10 March 2015

does universal appeal mean it's bad?

Fresno, CA hosts the first franchised McDonald's (by Ray Kroc, recognized force behind making the brand the success it is today). The building is actually a replica on the original site since sometime in the past they tore down the original to modernize it, and then later opted for historical preservation and tore down the modern building to re-build the older version. But that is not the point I wish to make. McDonald's holds the current record as largest fast-food chain in the world. It can be found, with variations that cater to local palates, in 118 countries. Many discerning consumers of food (yes, you reading this) may at this point hold back a horrified scream that we should have so successfully exported such filth to the world at large.

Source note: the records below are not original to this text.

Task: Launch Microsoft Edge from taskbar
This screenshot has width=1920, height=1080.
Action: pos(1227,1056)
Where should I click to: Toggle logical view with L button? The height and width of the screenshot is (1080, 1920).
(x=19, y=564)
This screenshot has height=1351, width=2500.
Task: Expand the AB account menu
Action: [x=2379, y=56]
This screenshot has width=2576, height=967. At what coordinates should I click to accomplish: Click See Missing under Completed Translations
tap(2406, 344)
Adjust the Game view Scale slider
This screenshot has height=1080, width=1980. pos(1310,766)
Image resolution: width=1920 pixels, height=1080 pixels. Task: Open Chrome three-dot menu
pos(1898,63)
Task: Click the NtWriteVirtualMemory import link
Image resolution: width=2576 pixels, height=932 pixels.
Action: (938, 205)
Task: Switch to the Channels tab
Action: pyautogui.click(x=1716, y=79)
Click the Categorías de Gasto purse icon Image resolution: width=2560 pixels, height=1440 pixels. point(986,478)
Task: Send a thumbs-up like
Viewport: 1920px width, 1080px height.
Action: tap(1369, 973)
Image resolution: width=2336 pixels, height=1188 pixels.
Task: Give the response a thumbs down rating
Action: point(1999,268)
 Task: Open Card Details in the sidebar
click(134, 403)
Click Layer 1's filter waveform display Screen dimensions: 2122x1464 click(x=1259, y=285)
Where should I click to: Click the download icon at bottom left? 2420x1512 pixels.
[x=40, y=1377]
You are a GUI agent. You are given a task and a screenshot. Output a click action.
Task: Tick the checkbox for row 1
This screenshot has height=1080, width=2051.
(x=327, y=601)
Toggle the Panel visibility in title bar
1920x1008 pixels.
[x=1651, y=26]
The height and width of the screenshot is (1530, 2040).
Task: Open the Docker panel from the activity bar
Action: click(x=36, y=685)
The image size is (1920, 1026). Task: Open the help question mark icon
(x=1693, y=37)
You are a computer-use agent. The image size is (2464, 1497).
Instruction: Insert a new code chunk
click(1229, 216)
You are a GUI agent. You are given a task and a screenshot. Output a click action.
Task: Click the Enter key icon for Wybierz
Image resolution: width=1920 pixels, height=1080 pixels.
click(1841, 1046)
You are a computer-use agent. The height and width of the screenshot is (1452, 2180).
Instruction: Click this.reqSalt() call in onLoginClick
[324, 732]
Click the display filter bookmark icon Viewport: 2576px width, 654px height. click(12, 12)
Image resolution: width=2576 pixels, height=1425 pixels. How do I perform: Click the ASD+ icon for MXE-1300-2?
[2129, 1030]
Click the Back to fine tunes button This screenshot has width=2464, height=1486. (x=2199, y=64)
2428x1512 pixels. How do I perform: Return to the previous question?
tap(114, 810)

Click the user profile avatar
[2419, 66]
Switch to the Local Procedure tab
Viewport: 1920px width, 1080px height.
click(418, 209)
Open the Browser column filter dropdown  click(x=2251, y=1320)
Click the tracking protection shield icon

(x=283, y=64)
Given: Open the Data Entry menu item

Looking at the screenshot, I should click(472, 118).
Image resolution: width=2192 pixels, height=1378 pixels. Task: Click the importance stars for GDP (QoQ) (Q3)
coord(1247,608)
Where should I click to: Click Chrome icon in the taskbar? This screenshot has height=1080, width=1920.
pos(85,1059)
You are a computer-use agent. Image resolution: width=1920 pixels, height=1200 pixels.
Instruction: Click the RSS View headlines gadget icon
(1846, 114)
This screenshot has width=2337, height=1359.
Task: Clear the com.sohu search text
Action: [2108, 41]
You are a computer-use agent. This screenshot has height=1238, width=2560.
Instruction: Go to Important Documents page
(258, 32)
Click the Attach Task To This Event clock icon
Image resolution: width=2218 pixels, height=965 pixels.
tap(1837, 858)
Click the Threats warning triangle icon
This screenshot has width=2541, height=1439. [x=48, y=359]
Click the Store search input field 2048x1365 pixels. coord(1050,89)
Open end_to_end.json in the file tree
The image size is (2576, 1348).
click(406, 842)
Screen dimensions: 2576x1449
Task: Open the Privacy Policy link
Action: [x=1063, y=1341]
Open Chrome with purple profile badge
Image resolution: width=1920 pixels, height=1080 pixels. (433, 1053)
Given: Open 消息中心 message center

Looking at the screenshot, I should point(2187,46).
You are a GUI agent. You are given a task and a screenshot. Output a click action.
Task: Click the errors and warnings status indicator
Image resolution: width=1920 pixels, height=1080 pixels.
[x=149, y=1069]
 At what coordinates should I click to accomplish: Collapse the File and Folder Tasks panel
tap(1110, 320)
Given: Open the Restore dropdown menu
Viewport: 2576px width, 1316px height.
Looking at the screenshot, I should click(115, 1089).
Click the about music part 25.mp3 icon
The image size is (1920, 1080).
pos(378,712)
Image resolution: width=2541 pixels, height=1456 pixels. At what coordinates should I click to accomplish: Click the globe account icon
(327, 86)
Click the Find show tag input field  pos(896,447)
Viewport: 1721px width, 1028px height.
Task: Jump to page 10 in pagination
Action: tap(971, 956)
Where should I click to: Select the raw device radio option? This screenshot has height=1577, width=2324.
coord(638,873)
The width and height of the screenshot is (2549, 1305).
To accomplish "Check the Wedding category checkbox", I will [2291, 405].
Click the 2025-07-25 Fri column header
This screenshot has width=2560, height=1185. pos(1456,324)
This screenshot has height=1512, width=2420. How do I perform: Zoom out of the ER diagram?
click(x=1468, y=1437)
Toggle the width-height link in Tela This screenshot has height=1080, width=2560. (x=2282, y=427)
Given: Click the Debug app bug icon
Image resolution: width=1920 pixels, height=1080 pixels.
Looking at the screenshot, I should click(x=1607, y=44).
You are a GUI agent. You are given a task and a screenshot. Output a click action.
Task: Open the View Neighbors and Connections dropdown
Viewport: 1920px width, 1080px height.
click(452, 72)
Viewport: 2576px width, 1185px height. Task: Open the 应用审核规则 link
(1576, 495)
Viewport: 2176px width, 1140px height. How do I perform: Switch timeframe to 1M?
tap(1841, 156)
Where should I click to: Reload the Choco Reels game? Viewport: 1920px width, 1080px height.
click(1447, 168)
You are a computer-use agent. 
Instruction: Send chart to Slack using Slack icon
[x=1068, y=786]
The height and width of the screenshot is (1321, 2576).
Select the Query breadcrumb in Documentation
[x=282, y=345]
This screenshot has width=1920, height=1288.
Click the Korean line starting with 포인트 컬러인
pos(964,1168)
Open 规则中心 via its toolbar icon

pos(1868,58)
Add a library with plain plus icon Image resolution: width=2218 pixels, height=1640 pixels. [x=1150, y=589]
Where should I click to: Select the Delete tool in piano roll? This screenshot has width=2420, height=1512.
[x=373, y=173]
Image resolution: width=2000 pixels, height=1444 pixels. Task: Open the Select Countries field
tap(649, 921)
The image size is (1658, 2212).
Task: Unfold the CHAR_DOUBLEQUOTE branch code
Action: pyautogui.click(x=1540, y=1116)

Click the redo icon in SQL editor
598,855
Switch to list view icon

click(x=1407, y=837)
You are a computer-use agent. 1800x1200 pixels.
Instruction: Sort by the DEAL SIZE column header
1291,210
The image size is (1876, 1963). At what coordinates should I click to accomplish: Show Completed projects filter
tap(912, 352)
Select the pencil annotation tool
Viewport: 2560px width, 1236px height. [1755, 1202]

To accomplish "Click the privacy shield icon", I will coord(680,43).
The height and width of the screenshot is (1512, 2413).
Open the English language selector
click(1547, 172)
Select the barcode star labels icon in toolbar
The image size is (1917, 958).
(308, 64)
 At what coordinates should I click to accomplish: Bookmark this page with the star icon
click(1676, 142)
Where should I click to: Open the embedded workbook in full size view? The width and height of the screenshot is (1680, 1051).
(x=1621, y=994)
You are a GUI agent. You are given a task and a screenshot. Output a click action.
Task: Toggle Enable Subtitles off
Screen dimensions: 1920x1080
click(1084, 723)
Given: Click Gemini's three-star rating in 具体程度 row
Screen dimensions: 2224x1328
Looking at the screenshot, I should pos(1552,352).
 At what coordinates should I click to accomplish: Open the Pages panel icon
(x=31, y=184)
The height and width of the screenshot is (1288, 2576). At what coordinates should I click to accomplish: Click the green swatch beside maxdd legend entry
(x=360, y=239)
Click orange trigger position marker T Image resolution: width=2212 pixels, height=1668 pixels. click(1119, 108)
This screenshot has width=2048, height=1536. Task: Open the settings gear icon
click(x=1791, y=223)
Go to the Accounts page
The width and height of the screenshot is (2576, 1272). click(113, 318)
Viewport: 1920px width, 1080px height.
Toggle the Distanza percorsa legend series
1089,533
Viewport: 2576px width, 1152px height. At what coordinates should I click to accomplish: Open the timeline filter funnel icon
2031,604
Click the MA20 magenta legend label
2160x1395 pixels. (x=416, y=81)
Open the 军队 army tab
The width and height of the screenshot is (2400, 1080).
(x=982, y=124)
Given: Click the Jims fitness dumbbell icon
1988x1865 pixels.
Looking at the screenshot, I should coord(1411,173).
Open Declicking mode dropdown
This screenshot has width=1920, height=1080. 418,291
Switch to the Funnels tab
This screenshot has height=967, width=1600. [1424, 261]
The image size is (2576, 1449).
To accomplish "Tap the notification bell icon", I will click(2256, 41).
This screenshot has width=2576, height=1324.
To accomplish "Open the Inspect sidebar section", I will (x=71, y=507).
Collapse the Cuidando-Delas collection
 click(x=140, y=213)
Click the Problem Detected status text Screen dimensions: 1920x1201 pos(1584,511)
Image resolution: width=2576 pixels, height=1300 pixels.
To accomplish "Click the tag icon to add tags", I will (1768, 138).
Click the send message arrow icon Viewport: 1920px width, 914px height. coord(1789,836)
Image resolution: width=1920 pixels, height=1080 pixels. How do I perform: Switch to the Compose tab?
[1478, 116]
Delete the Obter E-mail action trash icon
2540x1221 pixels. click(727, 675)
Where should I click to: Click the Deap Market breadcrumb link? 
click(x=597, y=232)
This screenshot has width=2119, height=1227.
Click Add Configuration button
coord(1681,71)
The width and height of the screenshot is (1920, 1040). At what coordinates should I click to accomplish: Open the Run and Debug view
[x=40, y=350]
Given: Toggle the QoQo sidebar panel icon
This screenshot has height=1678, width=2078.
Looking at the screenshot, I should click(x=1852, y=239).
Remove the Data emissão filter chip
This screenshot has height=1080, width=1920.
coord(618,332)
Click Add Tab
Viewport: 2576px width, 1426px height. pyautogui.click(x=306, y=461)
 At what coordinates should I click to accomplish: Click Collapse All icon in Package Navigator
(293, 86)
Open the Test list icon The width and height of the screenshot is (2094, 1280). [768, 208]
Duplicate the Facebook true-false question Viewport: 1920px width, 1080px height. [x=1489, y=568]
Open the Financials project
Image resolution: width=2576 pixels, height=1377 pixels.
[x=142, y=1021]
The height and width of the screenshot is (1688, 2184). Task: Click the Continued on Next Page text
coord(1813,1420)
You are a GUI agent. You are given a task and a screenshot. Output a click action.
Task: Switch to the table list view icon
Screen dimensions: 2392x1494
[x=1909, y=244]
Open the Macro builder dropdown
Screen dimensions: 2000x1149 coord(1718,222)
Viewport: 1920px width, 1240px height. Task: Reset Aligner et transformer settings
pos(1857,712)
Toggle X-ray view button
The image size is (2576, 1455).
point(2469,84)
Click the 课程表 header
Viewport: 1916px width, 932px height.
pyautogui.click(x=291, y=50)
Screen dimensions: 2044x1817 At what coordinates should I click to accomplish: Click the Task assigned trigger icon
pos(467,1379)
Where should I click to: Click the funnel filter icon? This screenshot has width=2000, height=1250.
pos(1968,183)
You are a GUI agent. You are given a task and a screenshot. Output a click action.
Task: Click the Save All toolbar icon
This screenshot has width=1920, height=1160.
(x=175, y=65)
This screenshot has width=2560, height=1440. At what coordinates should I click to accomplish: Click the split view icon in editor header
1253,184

The idea that because something cheap becomes widespread makes that something bad has become pervasive among many westerners. Starbucks is railed against (and to be fair, there's a lot more milk and sugar than coffee in most of their drinks) and when you nail people down (personal tastes aside) it seems that their popularity is indeed their crime. After all, they are not more expensive than your local hipster place, in fact, probably slightly cheaper. The local hipster place will have a similar disproportion of non-coffee ingredients and, sadly, the quality isn't that much better. Coffee, to some great extent, is a matter of taste. My taste lends to really dark SE Asia coffees. I can generally get that at Starbucks because I know what and how to order. But I digress.
What those critics seem to be saying is: Success means selling your soul. Yes, while we are all here in the gutter we dream of "making it big" but when someone does, the mud-slinging begins. Take Andrew Lloyd Webber, for example. For many, he IS Broadway. For the masses, that is. The rest whisper his name with a shudder, lambasting his music as "all sounding the same." I've heard the same charge directed at artists such as Taylor Swift, Mac Powell, Hillsong, etc.
Taste, quality, sound. All these are personal preferences to some extent. And had not McDonald's, Starbucks, and Webber hit upon something they would not be successful (and I didn't even mention Walmart!). Not everyone who enjoys their offerings are mindless. And perhaps those that rail need to take a harder look at what they themselves are offering: if it repels people and makes them feel stupid for not understanding than how is it good?
McDonald's took off when the founders saw that they did one thing good: the cheap hamburger. They stopped the bar-b-q and they focused on that. Starbucks focused on employee training so that, in the words of one of my friends, you can walk into any Starbucks in the world and be assured of the same quality. Universal appeal based on dependability. And simplicity. Maybe it is not always bad that most songs by an artist are in the same key and have similar cadences. It makes it easier to sing after all.
Maybe before the next comment about the "evil" that is _____ we could all take a moment to think critically--perhaps the very charge for which we are faulting their fans--and recognize that it's not all bad.